I have these tubes that are stitched into me on each side that empty into something that looks like these little plastic grenades. Three times a day she strips the tubes and empties the grenades. Recording the date, the time, the amount, and the color. Ooh look at this color she says, looking good beauty, looking good. She patiently waits for me outside the bathroom door after my shower to dry and brush my hair telling me oooo that's so cute, where jew get that? Referring to my little dress or nightgown.
Nurse muneca I call to her when I have to move out of bed or it's time for my medication. Yes, beauty ya vengo (I'm coming) and there she comes. Calmly and lovingly to move me or give me the next round of medication. Telling me stories of who called to ask about me or what she just read always in her melodic soft accented voice.
Every morning to help my nausea from all the narcotic medication I take she makes me the most delicious shakes filled with spinach, berries, carrots, protein power and almond milk. I drink every drop.

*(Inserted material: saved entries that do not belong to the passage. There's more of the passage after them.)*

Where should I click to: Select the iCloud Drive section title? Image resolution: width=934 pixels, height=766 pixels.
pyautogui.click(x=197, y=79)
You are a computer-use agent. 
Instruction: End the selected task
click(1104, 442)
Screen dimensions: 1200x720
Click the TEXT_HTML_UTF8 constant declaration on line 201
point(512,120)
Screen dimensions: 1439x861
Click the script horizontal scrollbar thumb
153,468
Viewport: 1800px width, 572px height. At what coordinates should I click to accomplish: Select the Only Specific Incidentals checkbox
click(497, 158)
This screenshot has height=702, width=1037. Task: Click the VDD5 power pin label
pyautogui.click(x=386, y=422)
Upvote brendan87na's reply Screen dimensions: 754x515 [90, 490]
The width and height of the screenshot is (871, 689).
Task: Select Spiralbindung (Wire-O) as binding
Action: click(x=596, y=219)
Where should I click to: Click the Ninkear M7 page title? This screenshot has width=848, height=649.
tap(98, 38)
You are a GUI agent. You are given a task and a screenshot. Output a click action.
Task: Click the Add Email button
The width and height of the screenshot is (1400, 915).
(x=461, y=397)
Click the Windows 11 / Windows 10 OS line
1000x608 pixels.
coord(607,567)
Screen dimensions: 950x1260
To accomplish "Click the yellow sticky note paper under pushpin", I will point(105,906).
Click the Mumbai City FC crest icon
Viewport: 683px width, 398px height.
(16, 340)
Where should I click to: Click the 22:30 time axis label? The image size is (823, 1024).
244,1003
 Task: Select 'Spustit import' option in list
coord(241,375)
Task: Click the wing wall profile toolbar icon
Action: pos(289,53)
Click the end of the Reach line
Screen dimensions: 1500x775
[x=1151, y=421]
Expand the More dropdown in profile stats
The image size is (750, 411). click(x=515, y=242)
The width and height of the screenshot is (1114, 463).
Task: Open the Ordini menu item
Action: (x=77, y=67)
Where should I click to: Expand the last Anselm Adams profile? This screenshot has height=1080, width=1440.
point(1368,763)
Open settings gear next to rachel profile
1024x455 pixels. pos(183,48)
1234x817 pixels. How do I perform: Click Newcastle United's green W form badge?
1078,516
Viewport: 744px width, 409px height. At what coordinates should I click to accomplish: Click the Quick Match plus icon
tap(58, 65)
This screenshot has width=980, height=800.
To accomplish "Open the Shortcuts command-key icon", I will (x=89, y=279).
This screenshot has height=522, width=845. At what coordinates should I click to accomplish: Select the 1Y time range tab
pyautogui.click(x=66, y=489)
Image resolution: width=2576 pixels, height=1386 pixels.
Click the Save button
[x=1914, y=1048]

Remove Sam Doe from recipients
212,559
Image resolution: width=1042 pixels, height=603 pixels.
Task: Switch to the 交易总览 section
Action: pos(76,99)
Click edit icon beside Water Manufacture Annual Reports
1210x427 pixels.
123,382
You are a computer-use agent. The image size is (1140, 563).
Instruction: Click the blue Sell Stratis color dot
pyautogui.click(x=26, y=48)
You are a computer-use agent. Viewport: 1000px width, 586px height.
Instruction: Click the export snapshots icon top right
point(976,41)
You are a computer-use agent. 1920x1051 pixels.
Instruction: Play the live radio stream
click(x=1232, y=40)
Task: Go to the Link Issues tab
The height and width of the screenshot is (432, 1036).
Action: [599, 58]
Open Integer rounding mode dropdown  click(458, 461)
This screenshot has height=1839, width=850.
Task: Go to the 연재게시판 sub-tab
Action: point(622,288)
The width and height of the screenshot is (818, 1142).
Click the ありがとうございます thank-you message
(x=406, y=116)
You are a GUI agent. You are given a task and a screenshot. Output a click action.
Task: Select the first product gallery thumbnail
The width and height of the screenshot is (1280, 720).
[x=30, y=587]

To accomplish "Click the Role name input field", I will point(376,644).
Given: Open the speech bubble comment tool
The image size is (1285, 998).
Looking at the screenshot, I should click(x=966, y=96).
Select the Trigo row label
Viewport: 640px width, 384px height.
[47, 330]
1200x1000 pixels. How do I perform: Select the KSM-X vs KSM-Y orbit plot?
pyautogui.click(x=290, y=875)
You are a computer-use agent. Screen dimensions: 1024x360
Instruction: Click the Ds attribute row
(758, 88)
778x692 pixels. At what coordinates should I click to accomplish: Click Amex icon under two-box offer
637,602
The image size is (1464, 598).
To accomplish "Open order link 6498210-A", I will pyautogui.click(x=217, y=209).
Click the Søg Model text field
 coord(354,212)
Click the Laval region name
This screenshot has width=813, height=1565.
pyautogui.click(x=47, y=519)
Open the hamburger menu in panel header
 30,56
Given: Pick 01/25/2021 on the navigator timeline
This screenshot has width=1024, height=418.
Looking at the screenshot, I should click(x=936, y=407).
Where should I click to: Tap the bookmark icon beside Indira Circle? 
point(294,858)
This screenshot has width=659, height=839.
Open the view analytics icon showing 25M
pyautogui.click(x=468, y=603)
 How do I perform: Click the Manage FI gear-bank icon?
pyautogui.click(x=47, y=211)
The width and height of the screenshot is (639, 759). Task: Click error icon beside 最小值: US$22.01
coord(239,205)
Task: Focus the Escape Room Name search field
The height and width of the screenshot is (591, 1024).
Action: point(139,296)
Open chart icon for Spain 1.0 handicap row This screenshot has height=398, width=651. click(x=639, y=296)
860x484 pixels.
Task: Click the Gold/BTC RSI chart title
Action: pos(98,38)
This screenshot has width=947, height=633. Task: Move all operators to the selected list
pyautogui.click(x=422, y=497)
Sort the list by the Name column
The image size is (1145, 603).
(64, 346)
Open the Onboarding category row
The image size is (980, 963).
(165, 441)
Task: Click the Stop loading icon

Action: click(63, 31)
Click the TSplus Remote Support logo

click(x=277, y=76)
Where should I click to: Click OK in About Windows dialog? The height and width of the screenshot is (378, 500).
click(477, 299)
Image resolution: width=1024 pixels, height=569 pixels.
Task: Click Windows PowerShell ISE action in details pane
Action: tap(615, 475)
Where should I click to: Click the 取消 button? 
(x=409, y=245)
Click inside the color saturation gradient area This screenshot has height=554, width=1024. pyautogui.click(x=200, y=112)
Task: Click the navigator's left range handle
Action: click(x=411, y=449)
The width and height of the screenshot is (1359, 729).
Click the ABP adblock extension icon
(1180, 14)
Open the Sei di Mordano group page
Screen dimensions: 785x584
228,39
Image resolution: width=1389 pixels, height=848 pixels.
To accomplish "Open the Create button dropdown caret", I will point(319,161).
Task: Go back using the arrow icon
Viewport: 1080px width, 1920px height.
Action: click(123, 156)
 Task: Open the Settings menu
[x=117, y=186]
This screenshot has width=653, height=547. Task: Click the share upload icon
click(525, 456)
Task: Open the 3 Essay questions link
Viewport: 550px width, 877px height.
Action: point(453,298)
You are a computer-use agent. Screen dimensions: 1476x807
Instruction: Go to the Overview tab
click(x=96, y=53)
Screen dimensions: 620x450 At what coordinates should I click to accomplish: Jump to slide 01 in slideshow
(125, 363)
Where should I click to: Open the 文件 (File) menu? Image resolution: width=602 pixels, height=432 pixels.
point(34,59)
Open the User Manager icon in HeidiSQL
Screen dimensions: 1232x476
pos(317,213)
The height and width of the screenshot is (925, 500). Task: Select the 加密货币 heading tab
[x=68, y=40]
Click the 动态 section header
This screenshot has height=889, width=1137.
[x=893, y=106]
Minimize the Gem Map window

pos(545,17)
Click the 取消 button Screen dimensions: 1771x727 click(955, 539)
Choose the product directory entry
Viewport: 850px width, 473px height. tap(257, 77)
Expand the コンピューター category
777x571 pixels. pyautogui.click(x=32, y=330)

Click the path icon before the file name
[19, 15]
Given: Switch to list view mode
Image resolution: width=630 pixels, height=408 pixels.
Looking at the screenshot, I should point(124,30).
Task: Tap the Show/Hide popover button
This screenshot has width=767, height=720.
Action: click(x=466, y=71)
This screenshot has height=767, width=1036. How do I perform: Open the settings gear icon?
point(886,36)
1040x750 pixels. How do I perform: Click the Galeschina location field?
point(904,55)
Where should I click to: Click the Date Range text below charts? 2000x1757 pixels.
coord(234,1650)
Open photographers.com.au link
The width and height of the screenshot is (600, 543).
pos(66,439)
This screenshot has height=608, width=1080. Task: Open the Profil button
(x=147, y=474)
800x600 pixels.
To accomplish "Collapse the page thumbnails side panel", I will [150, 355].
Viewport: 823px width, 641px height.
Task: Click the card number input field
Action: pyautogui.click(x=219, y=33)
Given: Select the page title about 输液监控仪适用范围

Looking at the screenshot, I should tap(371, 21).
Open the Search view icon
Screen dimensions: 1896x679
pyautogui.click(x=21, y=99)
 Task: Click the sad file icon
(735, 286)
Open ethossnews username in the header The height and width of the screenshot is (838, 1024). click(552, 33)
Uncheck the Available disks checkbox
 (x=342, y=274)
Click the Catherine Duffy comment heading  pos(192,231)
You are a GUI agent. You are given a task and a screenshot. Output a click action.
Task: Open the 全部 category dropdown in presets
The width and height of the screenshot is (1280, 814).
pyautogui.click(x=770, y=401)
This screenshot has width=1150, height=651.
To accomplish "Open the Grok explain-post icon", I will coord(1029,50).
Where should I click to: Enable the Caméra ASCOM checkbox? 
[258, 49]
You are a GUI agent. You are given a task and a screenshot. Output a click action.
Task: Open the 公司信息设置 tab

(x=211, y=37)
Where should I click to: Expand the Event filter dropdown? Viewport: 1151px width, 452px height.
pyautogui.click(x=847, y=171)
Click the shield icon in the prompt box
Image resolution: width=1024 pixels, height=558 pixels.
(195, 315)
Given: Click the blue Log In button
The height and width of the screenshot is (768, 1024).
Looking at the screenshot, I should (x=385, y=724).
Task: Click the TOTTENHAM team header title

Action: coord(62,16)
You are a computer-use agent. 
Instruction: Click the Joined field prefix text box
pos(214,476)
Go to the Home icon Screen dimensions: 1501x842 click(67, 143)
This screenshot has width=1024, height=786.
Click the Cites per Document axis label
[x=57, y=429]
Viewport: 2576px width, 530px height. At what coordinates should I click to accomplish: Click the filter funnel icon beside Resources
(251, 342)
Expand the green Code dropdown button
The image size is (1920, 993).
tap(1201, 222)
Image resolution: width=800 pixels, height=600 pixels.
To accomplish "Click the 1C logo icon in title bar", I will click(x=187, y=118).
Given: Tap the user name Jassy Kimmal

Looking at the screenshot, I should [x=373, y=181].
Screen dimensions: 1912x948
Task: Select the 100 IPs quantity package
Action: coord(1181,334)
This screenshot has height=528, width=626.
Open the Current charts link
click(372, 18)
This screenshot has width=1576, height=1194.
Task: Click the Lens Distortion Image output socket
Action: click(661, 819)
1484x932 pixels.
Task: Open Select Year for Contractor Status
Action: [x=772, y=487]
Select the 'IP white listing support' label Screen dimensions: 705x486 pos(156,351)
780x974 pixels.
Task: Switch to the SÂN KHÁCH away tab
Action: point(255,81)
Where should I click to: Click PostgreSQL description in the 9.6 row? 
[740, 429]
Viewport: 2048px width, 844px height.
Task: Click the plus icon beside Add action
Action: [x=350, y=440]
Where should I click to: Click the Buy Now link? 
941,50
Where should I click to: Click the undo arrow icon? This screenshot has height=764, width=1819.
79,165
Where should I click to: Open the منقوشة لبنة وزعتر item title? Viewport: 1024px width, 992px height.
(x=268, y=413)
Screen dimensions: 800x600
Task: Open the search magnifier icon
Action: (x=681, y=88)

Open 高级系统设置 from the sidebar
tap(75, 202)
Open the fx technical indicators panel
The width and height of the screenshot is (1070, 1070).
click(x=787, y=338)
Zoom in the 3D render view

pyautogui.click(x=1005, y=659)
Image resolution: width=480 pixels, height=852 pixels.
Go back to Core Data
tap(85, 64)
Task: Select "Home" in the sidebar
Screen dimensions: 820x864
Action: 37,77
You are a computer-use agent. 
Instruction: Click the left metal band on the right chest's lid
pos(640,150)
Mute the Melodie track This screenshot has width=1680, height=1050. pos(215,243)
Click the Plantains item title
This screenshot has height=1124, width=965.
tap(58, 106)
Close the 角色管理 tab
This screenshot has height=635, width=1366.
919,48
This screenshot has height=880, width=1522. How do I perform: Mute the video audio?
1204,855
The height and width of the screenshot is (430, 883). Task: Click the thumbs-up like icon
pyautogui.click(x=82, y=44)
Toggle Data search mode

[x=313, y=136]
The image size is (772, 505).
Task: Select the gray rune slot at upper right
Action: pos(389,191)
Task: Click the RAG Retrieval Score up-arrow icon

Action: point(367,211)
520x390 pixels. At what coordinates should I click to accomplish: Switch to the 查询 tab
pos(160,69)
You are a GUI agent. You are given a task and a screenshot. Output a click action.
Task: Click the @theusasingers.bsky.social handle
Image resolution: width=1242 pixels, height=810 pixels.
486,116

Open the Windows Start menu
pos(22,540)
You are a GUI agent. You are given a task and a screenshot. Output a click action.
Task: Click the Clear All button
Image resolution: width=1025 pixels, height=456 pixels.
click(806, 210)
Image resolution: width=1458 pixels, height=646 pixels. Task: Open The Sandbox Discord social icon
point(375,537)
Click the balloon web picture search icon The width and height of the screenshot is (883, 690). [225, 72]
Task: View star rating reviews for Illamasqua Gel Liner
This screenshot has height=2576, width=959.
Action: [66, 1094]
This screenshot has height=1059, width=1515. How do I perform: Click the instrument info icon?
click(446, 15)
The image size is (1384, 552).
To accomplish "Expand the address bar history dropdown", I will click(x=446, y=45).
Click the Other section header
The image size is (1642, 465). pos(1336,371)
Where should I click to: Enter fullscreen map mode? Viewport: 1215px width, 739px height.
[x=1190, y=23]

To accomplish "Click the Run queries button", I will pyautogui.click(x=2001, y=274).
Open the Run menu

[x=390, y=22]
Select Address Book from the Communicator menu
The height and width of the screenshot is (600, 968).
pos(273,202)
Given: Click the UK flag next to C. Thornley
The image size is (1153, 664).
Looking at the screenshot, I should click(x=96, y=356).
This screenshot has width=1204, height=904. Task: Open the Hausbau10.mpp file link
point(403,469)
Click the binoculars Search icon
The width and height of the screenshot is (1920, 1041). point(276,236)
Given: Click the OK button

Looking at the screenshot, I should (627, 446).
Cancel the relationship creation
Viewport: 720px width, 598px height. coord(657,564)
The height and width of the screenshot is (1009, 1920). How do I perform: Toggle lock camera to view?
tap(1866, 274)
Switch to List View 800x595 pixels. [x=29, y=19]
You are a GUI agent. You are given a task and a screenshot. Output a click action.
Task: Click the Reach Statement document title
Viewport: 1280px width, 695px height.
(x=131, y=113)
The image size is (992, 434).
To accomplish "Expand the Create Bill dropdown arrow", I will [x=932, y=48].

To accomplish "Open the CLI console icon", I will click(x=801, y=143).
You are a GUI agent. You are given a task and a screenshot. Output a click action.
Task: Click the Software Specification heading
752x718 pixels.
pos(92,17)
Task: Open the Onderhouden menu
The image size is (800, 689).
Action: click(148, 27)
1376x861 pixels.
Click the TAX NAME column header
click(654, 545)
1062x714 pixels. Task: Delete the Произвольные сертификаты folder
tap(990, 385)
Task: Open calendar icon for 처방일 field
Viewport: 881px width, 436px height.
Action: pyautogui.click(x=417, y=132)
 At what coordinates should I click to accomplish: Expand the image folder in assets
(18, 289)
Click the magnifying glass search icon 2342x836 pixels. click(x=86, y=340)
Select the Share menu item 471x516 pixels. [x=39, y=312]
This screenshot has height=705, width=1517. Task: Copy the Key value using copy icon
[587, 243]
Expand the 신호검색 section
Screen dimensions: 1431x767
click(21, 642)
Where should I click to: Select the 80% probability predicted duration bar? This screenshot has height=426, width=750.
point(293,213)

The other day she tells me, listen beauty (she pauses) I have to tell jew something. What Is it ask? Well she says I have been sneaking prune juice into jour shakes because the doctor says it's very important jew....well jew know (she moves her hands like to say you know what I'm saying but I'm not going to say it) jew taking so much pain medication that we don't want problems in dis area. Hopefully jew like it.
Oh nurse muneca, you're too much while I laugh out loud holding my chest at the same time. It hurts to laugh but still I do it.